Why you Should Race Shorter Distances while Training for your Marathon


Running a marathon requires intense and steady training to ensure readiness. Most runners follow a meticulous training plan to prepare for the big day, full of tempo runs, speed workouts, long runs and strength training. These are the core elements of any good training plan, but there is one more component that can boost both confidence and performance for the marathon. Incorporating a few shorter races into your marathon training program can ensure that you are ready for the big race by giving you race experience to help prepare both your mind and your body.
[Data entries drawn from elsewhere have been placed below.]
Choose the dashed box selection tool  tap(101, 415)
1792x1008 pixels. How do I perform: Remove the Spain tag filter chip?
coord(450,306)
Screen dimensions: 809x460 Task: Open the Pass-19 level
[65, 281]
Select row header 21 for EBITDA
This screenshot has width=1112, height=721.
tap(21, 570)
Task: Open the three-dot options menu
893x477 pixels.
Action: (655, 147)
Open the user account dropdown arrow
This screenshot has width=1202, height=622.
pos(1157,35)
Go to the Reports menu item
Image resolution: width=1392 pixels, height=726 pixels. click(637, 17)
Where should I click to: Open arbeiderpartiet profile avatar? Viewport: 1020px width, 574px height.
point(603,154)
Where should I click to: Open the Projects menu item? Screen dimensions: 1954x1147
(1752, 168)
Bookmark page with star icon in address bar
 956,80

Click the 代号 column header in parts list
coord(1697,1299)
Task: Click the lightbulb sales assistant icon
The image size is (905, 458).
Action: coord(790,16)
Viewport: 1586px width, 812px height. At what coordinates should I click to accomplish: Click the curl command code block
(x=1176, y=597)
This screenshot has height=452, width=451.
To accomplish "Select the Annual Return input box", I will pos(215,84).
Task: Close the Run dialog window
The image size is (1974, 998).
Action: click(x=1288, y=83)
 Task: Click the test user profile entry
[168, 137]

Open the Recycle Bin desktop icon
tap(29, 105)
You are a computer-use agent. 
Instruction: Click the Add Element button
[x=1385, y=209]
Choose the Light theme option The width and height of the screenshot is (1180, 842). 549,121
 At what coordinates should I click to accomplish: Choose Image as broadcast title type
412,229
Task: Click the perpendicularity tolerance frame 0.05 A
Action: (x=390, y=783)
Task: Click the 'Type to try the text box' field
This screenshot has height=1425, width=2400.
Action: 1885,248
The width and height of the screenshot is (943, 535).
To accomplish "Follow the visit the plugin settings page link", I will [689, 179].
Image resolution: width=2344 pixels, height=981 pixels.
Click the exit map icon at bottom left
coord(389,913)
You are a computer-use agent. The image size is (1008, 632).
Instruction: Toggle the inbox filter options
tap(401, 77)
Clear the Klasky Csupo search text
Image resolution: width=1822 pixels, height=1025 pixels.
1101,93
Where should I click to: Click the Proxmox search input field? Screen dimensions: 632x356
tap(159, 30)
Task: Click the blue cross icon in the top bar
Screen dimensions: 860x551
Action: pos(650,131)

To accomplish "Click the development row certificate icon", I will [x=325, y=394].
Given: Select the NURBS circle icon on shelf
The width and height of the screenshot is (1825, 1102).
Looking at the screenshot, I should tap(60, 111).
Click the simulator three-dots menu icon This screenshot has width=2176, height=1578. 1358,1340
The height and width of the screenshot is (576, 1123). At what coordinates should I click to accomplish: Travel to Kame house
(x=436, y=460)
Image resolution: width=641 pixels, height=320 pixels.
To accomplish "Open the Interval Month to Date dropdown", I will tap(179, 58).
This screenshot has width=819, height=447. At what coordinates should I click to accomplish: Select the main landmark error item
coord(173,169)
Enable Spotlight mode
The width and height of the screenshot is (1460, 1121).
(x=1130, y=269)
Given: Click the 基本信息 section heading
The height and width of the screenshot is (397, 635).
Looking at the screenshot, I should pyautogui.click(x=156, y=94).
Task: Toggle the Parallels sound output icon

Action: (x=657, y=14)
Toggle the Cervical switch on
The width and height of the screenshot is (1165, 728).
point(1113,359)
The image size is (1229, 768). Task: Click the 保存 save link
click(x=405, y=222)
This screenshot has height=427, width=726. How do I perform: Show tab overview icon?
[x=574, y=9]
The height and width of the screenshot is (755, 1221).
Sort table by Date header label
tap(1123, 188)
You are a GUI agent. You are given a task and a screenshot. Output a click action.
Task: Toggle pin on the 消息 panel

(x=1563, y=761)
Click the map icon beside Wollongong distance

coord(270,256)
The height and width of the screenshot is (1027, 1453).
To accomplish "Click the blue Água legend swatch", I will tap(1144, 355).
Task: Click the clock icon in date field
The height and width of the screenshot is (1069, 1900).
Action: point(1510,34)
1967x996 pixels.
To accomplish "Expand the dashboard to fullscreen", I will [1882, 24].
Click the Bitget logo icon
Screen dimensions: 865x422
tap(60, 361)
There are many reasons why you should race shorter distances while training for your marathon. Race confidence, speed tempo, and fine tuning your overall race performance are in the top three, in my opinion. Race readiness has more to it than physical preparation; mental readiness is just as important. The marathon is all about mental strength. Racing a shorter distance with success will prepare your mind as well as your body. By proving to yourself that you can make it through a race, you will experience less race anxiety with the marathon. This is especially true prior to your first marathon, but it applies to veteran runners as well.

Racing shorter distances while training for your marathon also presents an opportunity to make a few mistakes and adjust accordingly prior to the big race. This provides the runner with the peace of mind of knowing how a race works, what to expect and veteran runner status. Even someone who has run many races will feel more confident with several more races under his or her fuel belt.

Tempering your speed is a great way to prep for your run. Racing a 5k, 10k, and even a half marathon will prepare you to know your race pace for each distance. Experience is the only way to know for sure how much you can push yourself in a race. Race energy will push you harder and faster than any training run will accomplish. The competitive spirit, positive push, cheering crowds and course music combine to create an intoxicating environment for running at your best performance. Ideally, you should incorporate each of these distances into your training program. Running a 5k toward the start of your training, once you have built beyond at least double the mileage, is a great starter distance for speed work. Half way through your training you should run a 10k, at race pace.

One important thing to remember about incorporating a shorter race into your marathon training is to separate them from your long runs with enough recovery time in between. If you plan a half marathon on a 16 – 20 mile long run week, do not run the distances within a couple of days of one another. Running at race pace will work your body harder than a slower, longer run will. If you are able to add in a few shorter races, separated from your long runs, you will find yourself ideally prepared for your marathon.